Report 37: Personalisation, productivity and efficiency

Building community capacity

'Research participants used personal budgets to improve housing, stimulate the local economy, strengthen the role of voluntary organisations and help people into employment' (14)

The self-directed support approach was designed to recognise and support a person's informal support networks such as family and friends, neighbours and volunteers. Evidence is beginning to show that people who hold personal budgets are using them to increase participation and activity in their communities. Greater involvement with and access to community networks and support is being shown as having a preventative effect, and the idea of pooling personal budgets to fund community-based support enterprise is being explored.

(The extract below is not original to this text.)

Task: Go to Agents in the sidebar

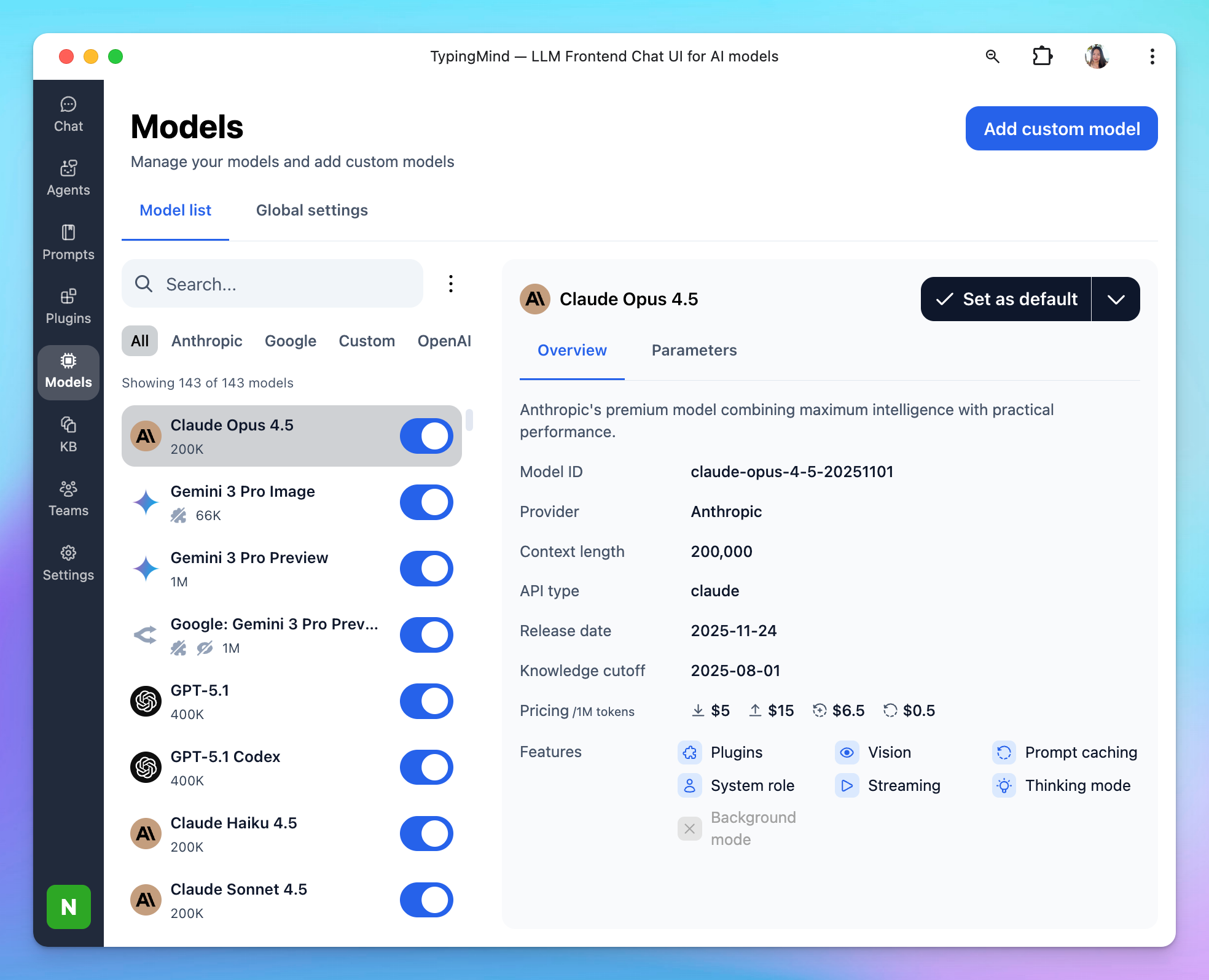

The co-production model of care and support recognises people who use services and carers as having assets and expertise that should be valued. Coproduction means moving away from 'doing the same thing, only trying to do it more cheaply', towards sustainable public services that 'prevent needs arising and provide better outcomes'. (20) There have been tentative suggestions that initiatives, such as KeyRing Living Support Networks and Local Area Coordination (designed to increase independence and self-sufficiency/self-esteem through developing and maintaining formal and informal community networks) have the potential to be cost-effective and release individual and community resources, if implemented appropriately. Clearer evidence is appearing about the economic benefits of certain approaches to building community capacity, such as time banks, befriending and community navigators for people with debt or benefits difficulties.

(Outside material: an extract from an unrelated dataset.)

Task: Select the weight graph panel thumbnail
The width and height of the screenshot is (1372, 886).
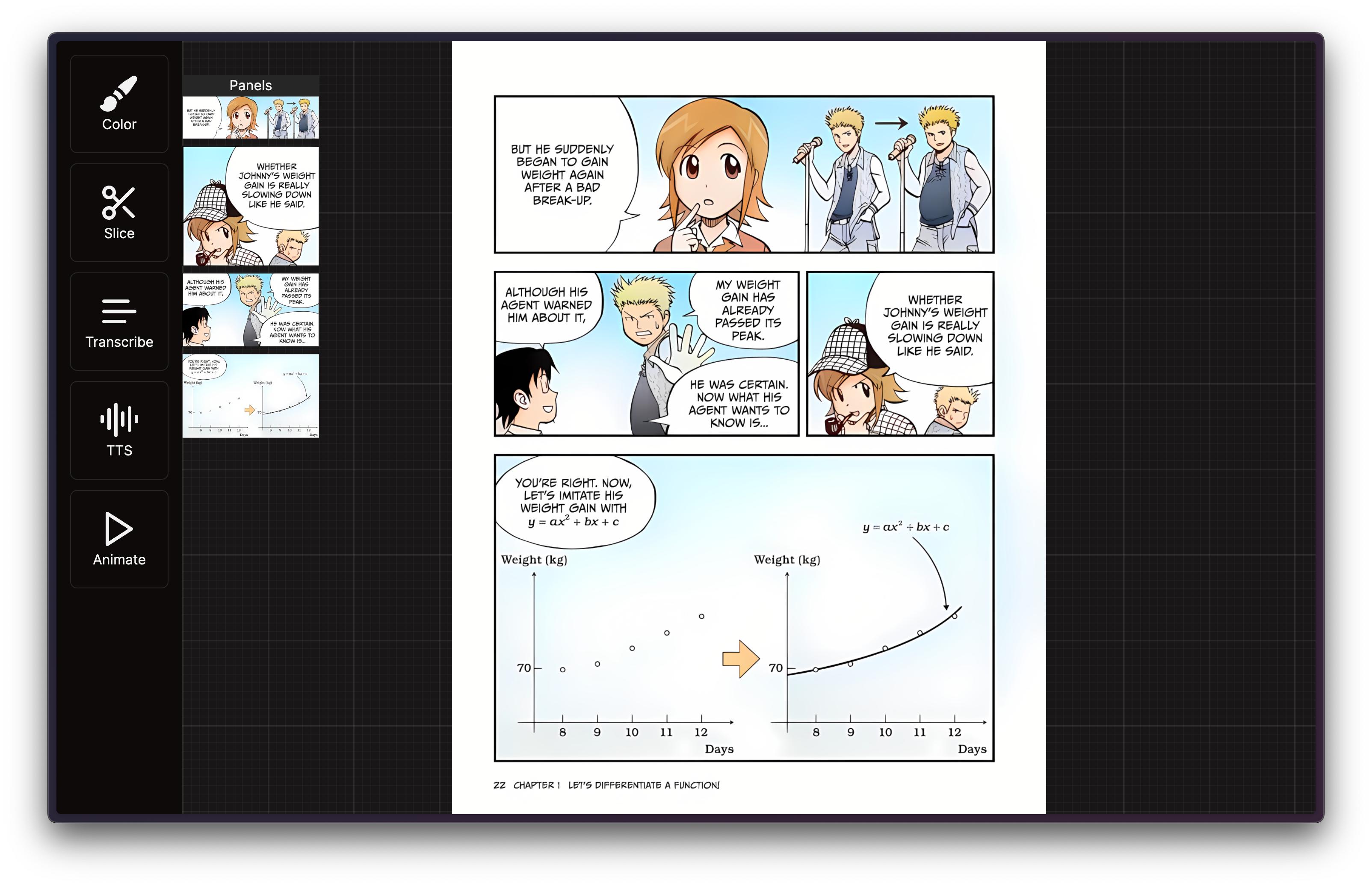Action: click(250, 396)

CSED indicate several instances in which Support Related Housing for people with different support needs can result in efficiencies, if commissioned on an integrated service model between housing, health and social care. The Support Related Housing model is consistent with the aims of personalisation.

Changes in traditional day centre approaches for people with learning disabilities towards smaller community hubs providing personalised activities and learning opportunities are reported as delivering efficiency savings. Evaluation findings indicate that Shared Lives schemes could offer value for money by delivering high quality person-centred support at a relatively low price.